Zu dieser Abschreckungsstrategie gehört eine Vielzahl taktischer Maßnahmen, um Asylsuchende davon abzuhalten, über offizielle Einreisestellen eine Einreise in die USA zu beantragen. Dadurch geraten sie in eine Situation, in der es häufig sinnvoller erscheint, eine der extrem gefährlichen "irregulären" Routen zu nehmen, um in die USA zu gelangen. Zu diesen taktischen Maßnahmen gehört auch das derzeitige System der "Erfassung" von Asylsuchenden, das diese zwingt, ihre Namen den illegalen Wartelisten Tausender weiterer Asylsuchender hinzuzufügen, von denen, wenn überhaupt, täglich nur wenige aufgerufen werden. Auf der mexikanischen Seite der Grenze gestrandet, werden Migrant_innen und Asylsuchende (vor allem aus gefährdeten Bevölkerungsgruppen wie LGBTI, ältere Menschen, unbegleitete Minderjährige, schwangere Frauen etc.) oft gezielt Opfer von Entführungen, Erpressungen und Gewalt durch das organisierte Verbrechen und sind generell stärker gefährdet. Angesichts dieser massiven Risiken treffen viele die schwere Entscheidung, die Grenze außerhalb der offiziellen Einreisestellen zu überqueren, auch auf gefährlichen Wegen durch die Wüste. Häufig sind sie dabei auf die Hilfe von Schleuser_innen angewiesen.
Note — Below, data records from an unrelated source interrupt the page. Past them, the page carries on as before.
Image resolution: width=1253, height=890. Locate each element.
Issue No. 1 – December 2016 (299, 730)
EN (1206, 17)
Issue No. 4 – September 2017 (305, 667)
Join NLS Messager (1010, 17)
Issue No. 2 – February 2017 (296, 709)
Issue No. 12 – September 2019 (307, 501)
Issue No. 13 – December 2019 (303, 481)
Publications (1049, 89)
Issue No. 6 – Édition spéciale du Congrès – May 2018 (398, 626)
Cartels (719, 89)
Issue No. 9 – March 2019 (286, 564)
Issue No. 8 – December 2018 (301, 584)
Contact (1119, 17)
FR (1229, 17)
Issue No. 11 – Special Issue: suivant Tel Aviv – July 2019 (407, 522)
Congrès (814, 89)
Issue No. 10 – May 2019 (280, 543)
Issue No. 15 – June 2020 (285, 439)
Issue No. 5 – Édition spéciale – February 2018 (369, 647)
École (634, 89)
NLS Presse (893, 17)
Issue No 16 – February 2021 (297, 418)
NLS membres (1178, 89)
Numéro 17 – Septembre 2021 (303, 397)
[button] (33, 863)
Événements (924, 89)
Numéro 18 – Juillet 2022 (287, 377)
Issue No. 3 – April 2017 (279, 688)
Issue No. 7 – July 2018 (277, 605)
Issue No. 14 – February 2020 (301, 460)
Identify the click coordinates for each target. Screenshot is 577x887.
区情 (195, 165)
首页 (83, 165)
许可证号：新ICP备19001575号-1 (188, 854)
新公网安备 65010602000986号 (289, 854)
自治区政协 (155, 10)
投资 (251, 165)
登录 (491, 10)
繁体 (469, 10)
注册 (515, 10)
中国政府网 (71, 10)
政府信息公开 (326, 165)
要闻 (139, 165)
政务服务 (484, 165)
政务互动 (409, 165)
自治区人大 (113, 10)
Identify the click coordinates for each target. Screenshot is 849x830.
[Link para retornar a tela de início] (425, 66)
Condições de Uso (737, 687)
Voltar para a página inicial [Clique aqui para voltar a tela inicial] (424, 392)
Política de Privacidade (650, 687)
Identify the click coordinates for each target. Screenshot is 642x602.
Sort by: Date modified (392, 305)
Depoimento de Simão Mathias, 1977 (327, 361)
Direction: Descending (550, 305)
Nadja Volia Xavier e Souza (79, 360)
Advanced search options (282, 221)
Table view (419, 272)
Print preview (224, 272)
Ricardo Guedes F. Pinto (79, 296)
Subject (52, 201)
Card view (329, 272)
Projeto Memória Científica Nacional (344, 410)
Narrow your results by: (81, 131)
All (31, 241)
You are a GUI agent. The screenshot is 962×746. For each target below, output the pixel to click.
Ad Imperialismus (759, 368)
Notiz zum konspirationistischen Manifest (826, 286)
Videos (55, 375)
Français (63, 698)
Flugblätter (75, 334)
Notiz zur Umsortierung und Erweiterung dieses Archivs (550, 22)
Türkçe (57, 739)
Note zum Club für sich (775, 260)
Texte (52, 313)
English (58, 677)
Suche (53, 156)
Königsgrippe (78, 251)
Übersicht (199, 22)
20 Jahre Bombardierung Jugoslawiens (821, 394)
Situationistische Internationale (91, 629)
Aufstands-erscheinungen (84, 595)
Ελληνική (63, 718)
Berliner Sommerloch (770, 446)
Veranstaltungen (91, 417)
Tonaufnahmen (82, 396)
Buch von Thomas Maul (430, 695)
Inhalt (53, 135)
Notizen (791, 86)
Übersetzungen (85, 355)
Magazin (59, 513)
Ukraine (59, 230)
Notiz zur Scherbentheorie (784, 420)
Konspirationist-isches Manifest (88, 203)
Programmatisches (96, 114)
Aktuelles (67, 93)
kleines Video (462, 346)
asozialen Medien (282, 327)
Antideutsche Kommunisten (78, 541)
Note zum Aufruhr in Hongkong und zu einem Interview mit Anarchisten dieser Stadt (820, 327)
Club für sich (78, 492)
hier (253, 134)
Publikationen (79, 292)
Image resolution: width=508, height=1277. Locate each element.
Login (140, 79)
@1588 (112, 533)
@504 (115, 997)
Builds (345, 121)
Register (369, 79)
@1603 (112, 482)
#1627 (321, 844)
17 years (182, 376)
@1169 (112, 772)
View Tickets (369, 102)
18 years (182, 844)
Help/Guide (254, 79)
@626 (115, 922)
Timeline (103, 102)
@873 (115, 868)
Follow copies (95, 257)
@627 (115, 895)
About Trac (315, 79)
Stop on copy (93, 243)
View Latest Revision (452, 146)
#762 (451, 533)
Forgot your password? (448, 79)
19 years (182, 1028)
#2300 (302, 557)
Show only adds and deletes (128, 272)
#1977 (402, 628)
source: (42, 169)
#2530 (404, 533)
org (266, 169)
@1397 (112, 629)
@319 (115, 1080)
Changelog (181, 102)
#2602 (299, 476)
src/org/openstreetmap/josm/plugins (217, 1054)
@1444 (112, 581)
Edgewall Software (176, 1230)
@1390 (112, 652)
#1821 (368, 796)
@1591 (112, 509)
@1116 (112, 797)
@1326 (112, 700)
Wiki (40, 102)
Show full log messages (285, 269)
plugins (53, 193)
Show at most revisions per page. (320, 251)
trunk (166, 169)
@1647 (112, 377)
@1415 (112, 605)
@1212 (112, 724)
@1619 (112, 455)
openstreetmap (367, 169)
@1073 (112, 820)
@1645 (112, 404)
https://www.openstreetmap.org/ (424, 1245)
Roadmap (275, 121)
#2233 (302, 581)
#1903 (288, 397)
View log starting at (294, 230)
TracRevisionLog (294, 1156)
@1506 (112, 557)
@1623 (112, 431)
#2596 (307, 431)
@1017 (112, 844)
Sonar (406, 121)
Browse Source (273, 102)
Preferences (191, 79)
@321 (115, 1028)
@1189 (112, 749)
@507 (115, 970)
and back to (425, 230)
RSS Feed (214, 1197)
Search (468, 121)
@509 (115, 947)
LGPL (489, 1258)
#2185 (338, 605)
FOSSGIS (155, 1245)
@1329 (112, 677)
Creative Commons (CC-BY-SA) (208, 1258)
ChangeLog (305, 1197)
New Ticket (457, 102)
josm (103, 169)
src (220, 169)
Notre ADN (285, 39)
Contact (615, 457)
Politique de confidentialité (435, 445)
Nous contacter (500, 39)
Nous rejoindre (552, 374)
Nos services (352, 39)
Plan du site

Da die Trump-Administration weiterhin Obergrenzen für die Zahl der Asylsuchenden festlegt, die an den offiziellen "Ports of Entry" (Grenzübergangsstellen) bearbeitet wird, ist die Zahl der Familien, die die Grenze auf irreguläre Weise überqueren, gestiegen. Die Zahl der Familien, die die Grenze zwischen den USA und Mexiko auf irregulärem Wege überschreiten und um Asyl und internationalen Schutz ersuchen, ist vermutlich auch höher als die anderer Personen.